Which lines in the records below contain the word "computer"? Report each of them.

[Stored data]
--------------------------------------------------

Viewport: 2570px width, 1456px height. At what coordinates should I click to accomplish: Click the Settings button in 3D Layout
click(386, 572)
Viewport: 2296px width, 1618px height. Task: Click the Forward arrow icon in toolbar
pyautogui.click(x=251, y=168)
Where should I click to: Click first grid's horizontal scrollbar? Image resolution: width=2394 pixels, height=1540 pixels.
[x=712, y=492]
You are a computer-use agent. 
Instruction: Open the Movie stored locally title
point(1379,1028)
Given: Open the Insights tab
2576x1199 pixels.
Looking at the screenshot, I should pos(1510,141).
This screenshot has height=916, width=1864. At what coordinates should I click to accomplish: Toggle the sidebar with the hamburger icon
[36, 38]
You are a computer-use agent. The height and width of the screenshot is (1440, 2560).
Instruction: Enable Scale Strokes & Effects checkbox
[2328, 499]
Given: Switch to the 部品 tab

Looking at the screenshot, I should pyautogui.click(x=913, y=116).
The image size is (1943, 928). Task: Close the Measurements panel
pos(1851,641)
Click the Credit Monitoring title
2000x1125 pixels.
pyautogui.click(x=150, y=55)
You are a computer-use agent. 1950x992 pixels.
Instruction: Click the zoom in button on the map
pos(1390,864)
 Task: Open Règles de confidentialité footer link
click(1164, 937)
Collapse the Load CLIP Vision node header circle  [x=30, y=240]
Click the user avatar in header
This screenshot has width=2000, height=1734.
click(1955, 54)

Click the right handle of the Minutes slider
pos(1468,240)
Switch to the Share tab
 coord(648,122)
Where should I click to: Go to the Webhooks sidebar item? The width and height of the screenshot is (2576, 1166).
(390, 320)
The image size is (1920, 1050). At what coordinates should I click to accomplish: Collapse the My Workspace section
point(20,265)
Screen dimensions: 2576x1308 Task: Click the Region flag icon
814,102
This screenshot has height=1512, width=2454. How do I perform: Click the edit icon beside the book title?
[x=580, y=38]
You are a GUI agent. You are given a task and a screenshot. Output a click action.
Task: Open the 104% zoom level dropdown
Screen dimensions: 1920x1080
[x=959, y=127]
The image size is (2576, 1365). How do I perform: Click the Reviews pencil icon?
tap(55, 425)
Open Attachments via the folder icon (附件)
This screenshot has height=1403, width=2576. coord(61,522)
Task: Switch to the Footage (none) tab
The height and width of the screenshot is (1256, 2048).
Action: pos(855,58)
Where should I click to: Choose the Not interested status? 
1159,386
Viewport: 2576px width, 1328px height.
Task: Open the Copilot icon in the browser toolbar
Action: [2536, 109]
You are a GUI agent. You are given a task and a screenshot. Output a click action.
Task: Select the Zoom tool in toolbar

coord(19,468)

--------------------------------------------------

_Written response_
You are a computer-use agent. 
You are a computer-use agent. The height and width of the screenshot is (1440, 2560).
You are a computer-use agent. 1950x992 pixels.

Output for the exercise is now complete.